Hear, hear! Even if we could figure out precisely when Jesus is coming back, would it make any difference in our daily lives? I don't see how it would.
Agreed. It's sad to see so many people here sick with 'End times table distraction'. EG: Look at Bible2's standard reply to my post. He just copies and pastes the same stuff every time. But there's no biblical scholarship backing this or wisdom in it. It's just an automatic, autistic copy and paste exercise. It's sad.
PS: I asked him not to reply to my posts but he keeps going. See what a troll he is?
Hey, Bible2, copy and paste boy, catch this! (This is copied and pasted from another thread on the
slightest provocation, just the way you do to everyone here every chance you get).
Rev. is almost entirely literal, for it's unsealed (Rev. 22:10), meaning it shouldn't be difficult for saved people of any time to understand it if they simply read it as it's written. The few parts of it that are symbolic are almost always explained afterward (e.g. Rev. 1:20, 17:9-12), & its few symbols not explained afterward (e.g. Rev. 13:2) are usually explained elsewhere in the Bible (e.g. Dan. 7:4-7,17).
Jesus having 7 eyes and 7 horns and a sword-tongue was of course literal. Oh, and the passage explained it sooooo well. Right there in Revelation 5 it says "And of course, Jesus having 7 eyes and 7 horns was all a parable, a metaphor, just in case you dumbheads who can't distinguish different forms of literature were tempted to take this chapter literally. Like the rest of this book really!"
See, Bible2, your problem is that you can't have it both ways. On the one hand you demand that the TEXT ITSELF must proclaim, "This readingeth be a metaphoreth". Otherwise it is literal. But Rev 5 says Jesus has 7 eyes and 7 horns and never, ever explains it away as a parable or a metaphor. It doesn't explain it at all. It's just stated. Like a fact. But I know you have previously said it is one of the *few* metaphors in Revelation.
My challenge to you? Prove it. The writing is EXACTLY the same as the rest of the book. Every time you fall back on "Revelation is literal" I'm just going to throw Rev 5 back to demonstrate how illiterate you are.
It's there. Read it. Revelation 5. Because the text doesn't 'explain it' as you suggest. What do you do? Assume it is literal? Is that what you do *every* time you read? Assume it's literal?
What about poems? Are poems literal? What about love sonnets. "Your teeth are like the sheep going down Mt Hermon." Literal? No. Too easy.
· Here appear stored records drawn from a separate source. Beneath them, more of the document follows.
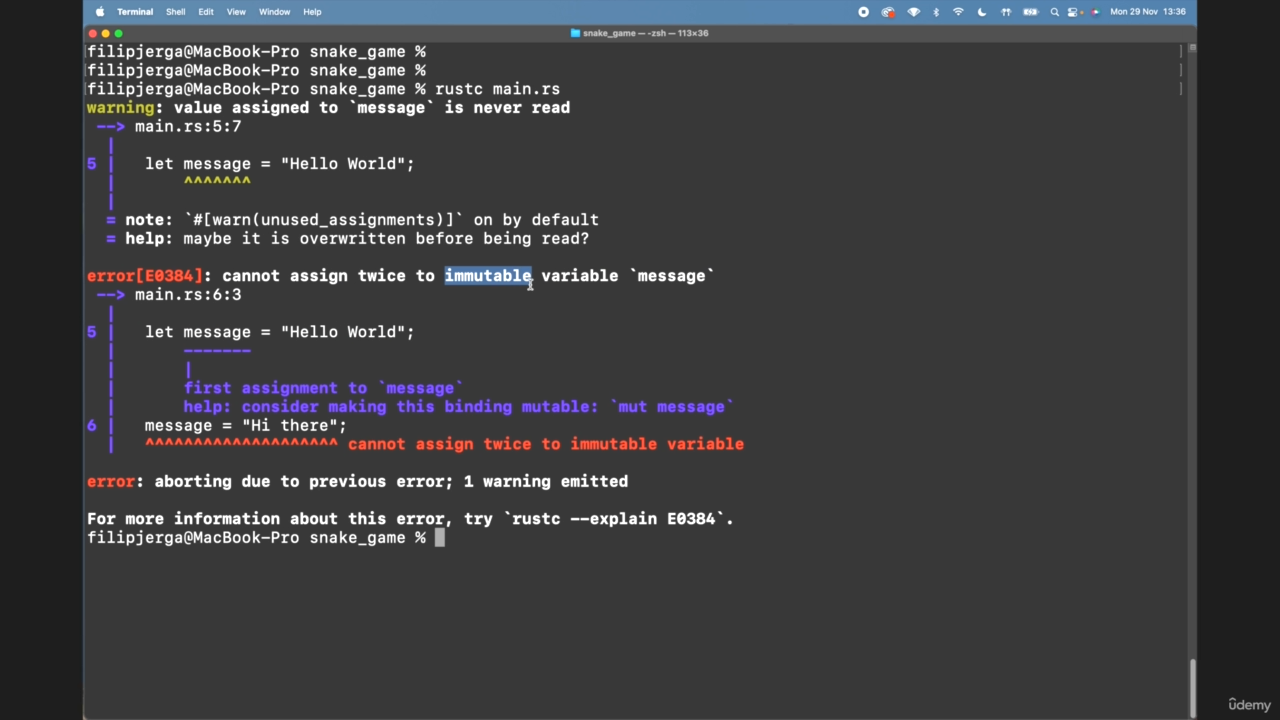The width and height of the screenshot is (1280, 720).
Task: Click the date and time clock
Action: point(1147,12)
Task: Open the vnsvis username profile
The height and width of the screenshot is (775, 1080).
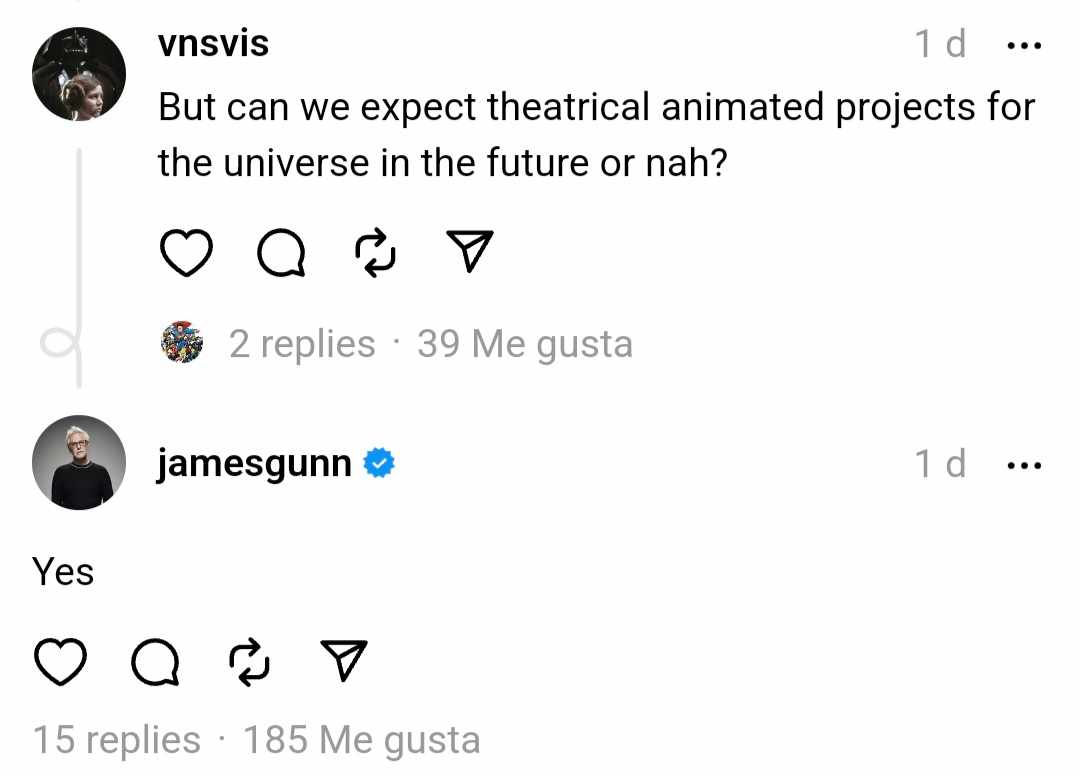Action: point(213,43)
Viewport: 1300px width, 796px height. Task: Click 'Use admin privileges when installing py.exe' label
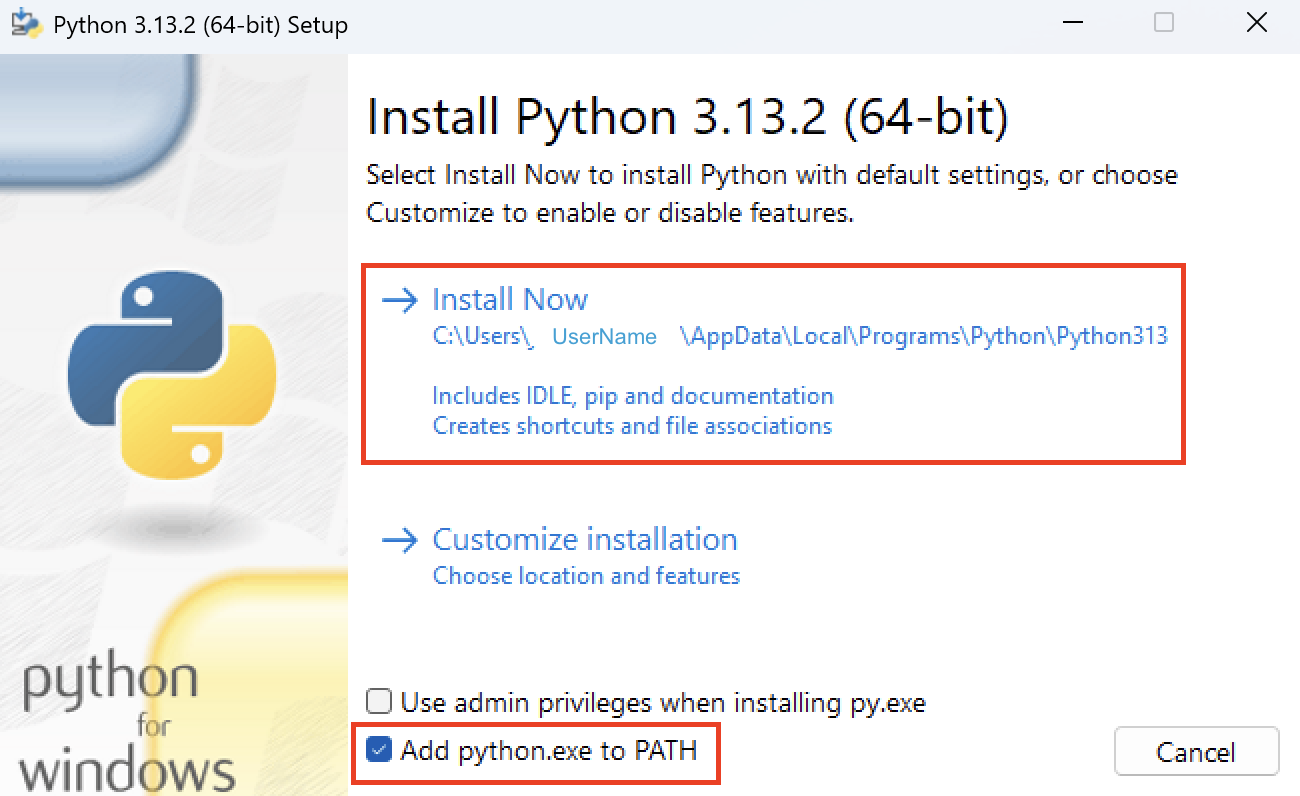(x=663, y=702)
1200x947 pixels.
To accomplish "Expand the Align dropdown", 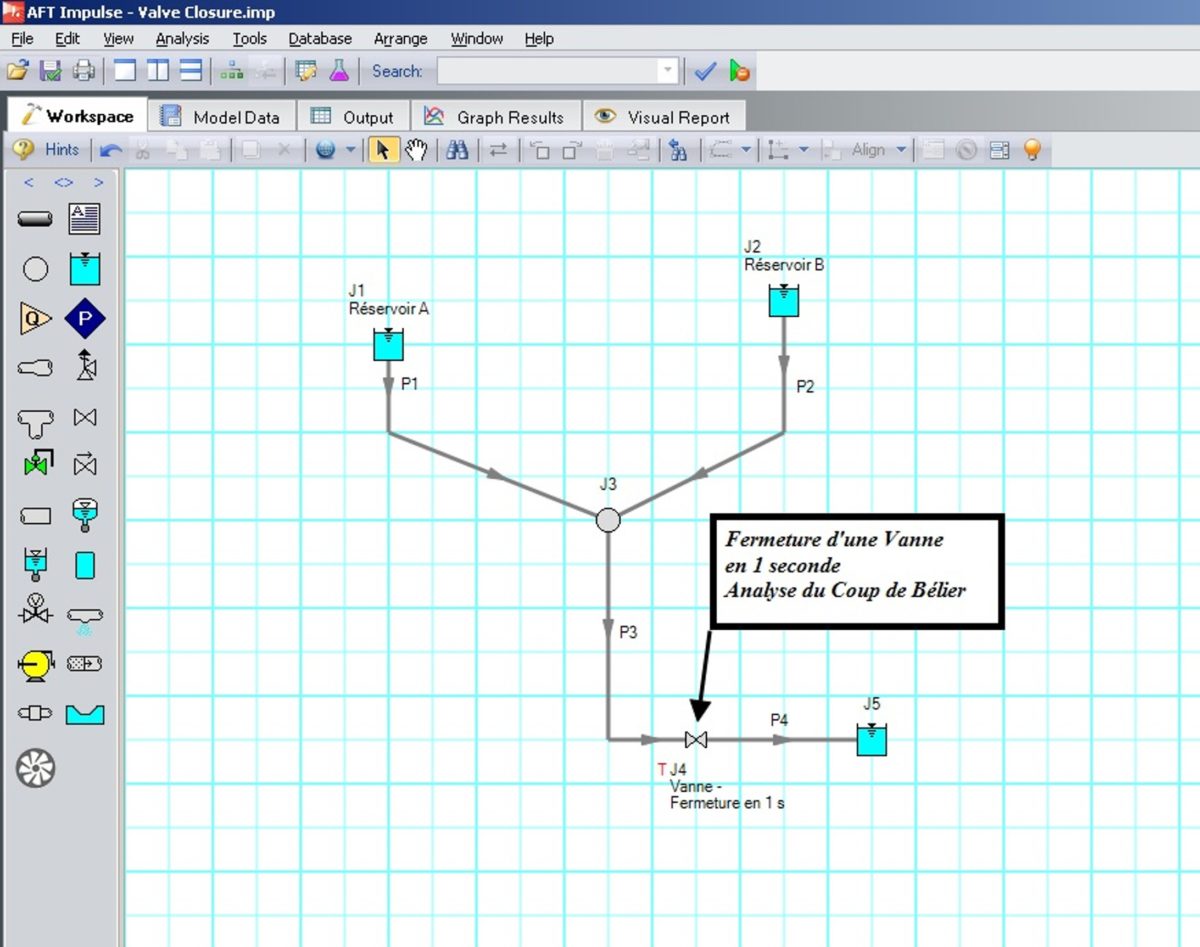I will pyautogui.click(x=901, y=150).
The word 'like' is in there, it's a simile.
But according to your whacked out, ignorant, illiterate definition of 'literal' writing it's all literal unless the text specifically spells out something different. So what do you do about metaphors? It seems to me that you don't have the first clue how to detect metaphorical from literal writing.
Tell me sunshine, do I call you 'sunshine' literally? Or is it a metaphor? (Sarcastic at that.) Are you my little ray of sunshine or not?
Or what about this?
All the world’s a stage,
And all the men and women merely players;
They have their exits and their entrances;
Literal or metaphor?
See, the problem you have, sunshine, is that metaphor is *never* explained. No good writer turns around and says "Oh, that was a metaphor!" That's up to the reader.
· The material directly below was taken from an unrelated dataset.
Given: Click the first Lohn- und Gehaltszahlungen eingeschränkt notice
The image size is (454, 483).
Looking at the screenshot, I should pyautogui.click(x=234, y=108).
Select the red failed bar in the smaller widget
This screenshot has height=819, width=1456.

Imagine if Shakespeare had written:
All the world’s a stage (But that was just a metaphor)
And all the men and women merely players (I just extended the metaphor)
They have their exits and their entrances (But not literally, as it's just another metaphor).
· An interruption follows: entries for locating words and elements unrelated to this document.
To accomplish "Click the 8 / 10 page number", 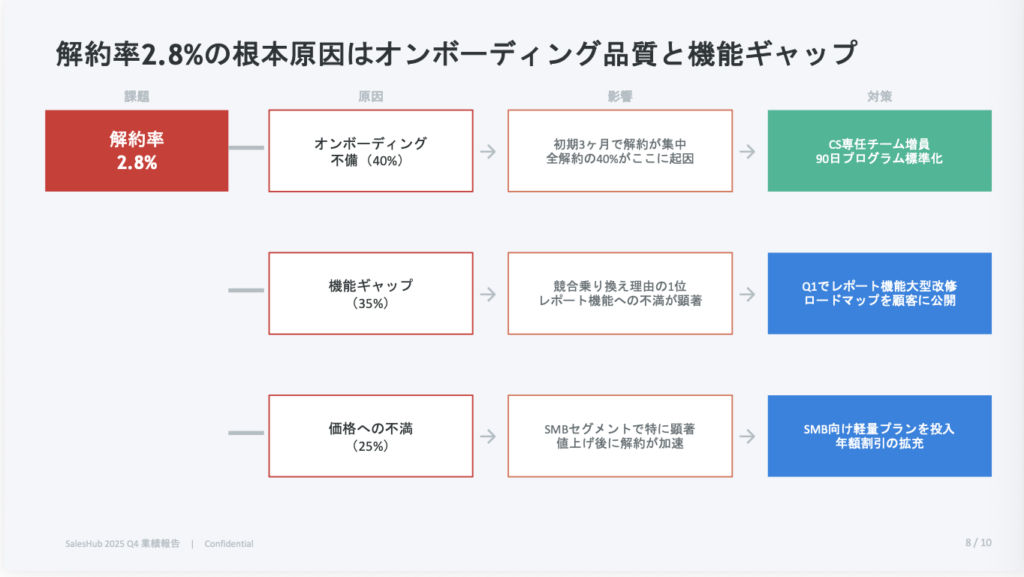I will 978,543.
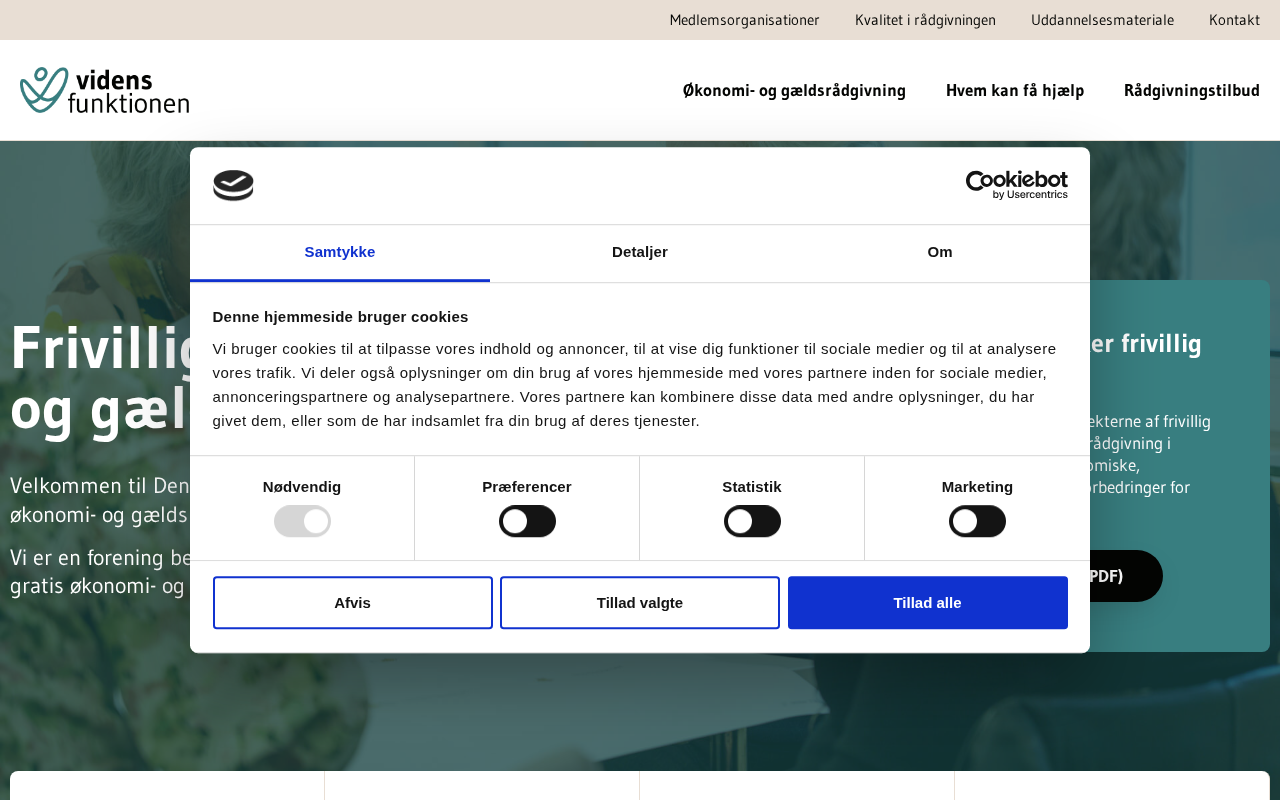Toggle the Nødvendig cookie switch
Screen dimensions: 1280x800
(302, 521)
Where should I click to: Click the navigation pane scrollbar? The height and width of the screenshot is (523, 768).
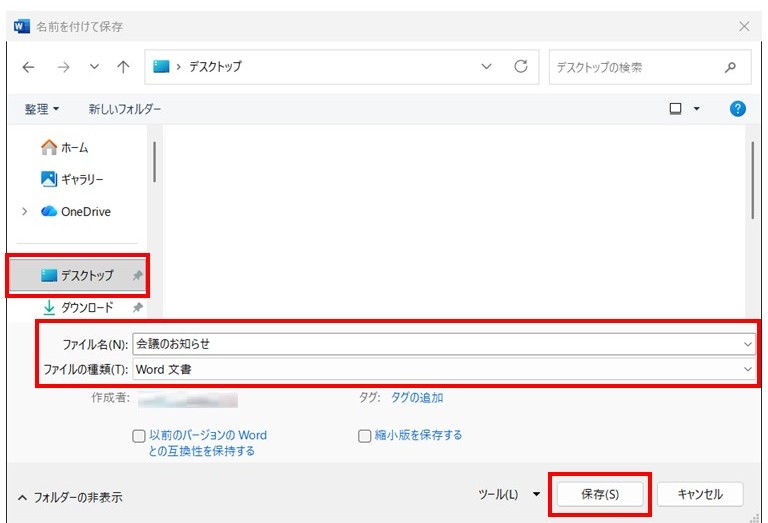click(154, 162)
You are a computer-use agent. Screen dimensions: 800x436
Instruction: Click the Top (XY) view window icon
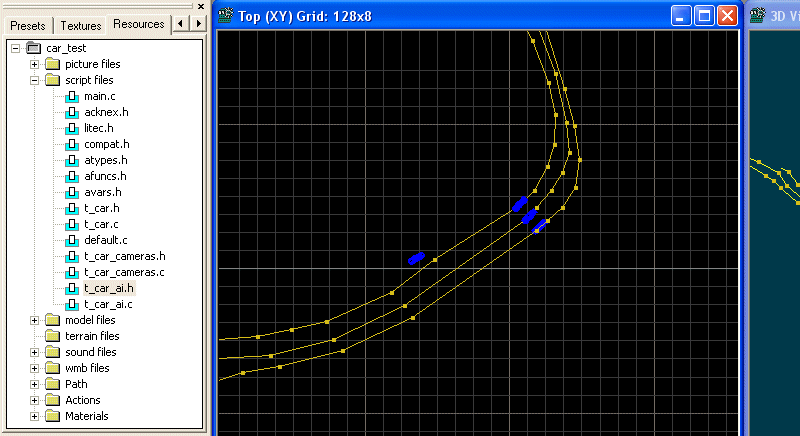click(226, 15)
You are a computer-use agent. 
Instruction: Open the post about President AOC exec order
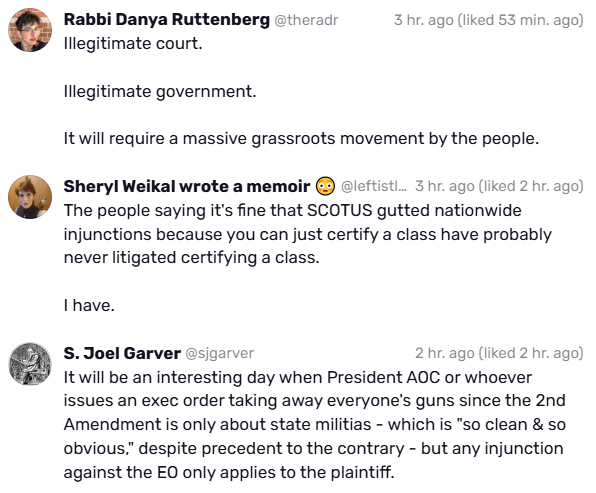pos(315,425)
If by definition a metaphor *never* explains itself, how are we to recognise one when we stumble over it? What clues are *you* going to look for? By your ignorant definition we have to believe *everything* is literal unless the text specifically says otherwise. But that's not how writing works.
You simply don't want metaphors to be real. You don't allow them. You want everything to be similes, where Shakespeare would have instead said
All the world is LIKE a stage,
And all the men and women are LIKE mere players;
They all live life LIKE they have exits and their entrances;
But that isn't in Rev 5 is it? IS IT? No sunshine, it isn't. Rev 5 just says it like it is. (Or isn't, depending on whether or not you have a clue about metaphors). So Jesus HAS "seven horns and seven eyes, which are the seven spirits of God sent out into all the earth." There you go. No reason to argue about it. It's literal. The bible says so. Revelation 5 says so. Unless.... unless you can help us recognise a metaphor?
You have *no* reason to assert Rev 5 is any different to the rest of the book. This is the most metaphorical book in the entire bible! How do we know? By reading it! By recognising the metaphors as biblical images all mixed together to write a beautiful poetic sermon. And how do we know the rest of it is metaphor? By being biblically literate and recognising the bible's older, other metaphors for what they are. Anyone well versed in the bible is going to *recognise* these biblical metaphors from other areas that help to describe these symbols. They are most definitely NOT literal.
I hope this helps you clear away some of the fog before your eyes, blinding you to what is in the text. Because you've got a lot of this 'fog' and you've got it bad. (By the way, that last bit was a metaphor).